For the Union Dead

For the Union Dead Literary Elements

Speaker or Narrator, and Point of View

Speaker/Lowell: a middle-aged man in Boston in the 1960s

Form and Meter

Free verse

Metaphors and Similes


"The old South Boston Aquarium stands
in a Sahara of snow now."
This metaphor comes off a little oddly; there is no reason for the narrator to specifically name the desert he is comparing the snow to. This choice seems to be based on sound. By pushing two polar opposites together in a metaphor, however, Lowell readies the reader for the other sharp contrasts in this poem.


"Once my nose crawled like a snail on the glass;"
This simile is appropriate given the context of the aquarium, and it breaks the reader out of the rather joyless pattern of the first stanza.

"Their monument sticks like a fishbone
in the city's throat."
This simile is significant because it indicates how, in the present day, the monument is a piece of history that cannot easily be digested, but that the city and its people might rather forget. The fishbone also recalls the Aquarium.

Alliteration and Assonance


"sparse, sincere rebellion"
double /s/ sound

"Colonel Shaw
is riding on his bubble,
he waits
for the blessèd break."
repetition of the /b/ sound

"savage servility"
double /s/ sound

"wasp-waisted, they doze over muskets
and muse through their sideburns . . ."
double of /w/ sound, double /m/ sound


"The stone statues of the abstract Union Soldier"
repetition of the long /a/ sound, once in "statues" and twice in "abstract"

"Its Colonel is as lean
as a compass-needle."
repetition of the long /e/ sound







Nostalgic and wary of the future

Protagonist and Antagonist

Colonel Shaw and the speaker are this poem's protagonists. Their antagonist is passivity as a response to atrocities.

Major Conflict

The conflict in this poem is between the new and the old. The speaker fears what will happen once people forget the bloodiness of the civil war. He sees that Hiroshima has quickly been incorporated into pop culture. The speaker wishes to resist the swell of capitalism and commercialization, because, with them, anything becomes fair game for monetization, even atrocities and violence. However, he does not indicate that he has found any tangible or effective ways of protesting capitalism in real life. He watches TV in a crouch; he observes construction sites in Boston.

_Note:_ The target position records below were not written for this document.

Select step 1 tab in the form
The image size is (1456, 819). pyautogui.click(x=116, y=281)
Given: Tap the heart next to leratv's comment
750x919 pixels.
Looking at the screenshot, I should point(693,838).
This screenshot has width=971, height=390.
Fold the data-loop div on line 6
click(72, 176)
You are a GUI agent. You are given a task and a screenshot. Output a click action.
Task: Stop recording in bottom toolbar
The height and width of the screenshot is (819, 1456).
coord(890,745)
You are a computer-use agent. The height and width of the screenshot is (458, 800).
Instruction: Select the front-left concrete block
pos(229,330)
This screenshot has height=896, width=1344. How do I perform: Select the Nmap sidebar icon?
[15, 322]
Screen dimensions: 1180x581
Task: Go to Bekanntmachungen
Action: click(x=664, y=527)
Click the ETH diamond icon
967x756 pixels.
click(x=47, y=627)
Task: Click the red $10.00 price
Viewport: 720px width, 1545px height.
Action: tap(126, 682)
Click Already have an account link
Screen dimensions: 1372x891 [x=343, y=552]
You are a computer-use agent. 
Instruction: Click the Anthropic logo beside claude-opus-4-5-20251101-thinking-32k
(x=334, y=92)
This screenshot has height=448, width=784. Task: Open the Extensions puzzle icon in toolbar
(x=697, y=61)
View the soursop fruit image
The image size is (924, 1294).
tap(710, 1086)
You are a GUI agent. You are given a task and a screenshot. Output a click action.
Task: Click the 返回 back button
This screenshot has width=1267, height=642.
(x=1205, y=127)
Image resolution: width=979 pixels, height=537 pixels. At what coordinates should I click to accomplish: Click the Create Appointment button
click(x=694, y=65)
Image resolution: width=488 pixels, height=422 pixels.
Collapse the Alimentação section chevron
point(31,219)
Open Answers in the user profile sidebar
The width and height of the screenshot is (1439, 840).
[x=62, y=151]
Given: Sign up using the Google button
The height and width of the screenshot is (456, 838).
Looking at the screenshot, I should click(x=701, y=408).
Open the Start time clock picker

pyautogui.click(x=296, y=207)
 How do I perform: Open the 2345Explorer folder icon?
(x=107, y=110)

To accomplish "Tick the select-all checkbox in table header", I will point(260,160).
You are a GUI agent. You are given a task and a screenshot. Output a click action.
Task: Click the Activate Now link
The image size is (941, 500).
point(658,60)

This poem comes to a head in the fourteenth and fifteenth stanzas, where the speaker describes the Mosler advertisement. Directly after this description, the speaker says, "Space is nearer." By saying so, he suggests that the rewards of technological advancement are still feeble and intangible, while the cost—the lives lost to the atom bombs—is unfathomably large. The advertisement echoes earlier monuments to war but perverts them, and its existence acts as proof of the "savage servility" that the speaker sees in his society.


"The ditch is nearer."
Though Shaw's father wants the ditch memorialized, this line reads menacingly; the ditch feels like an enemy drawing closer. This may be foreshadowing the "savage servility" that Americans have become accustomed to.



"When I crouch to my television set,
the drained faces of Negro school-children rise like balloons."
This may be a reference to the Little Rock Nine.

Metonymy and Synecdoche


"Parking spaces luxuriate like civic
sandpiles in the heart of Boston."

Here Lowell uses the word "luxuriate" to indicate that these new parking spaces are not a necessity.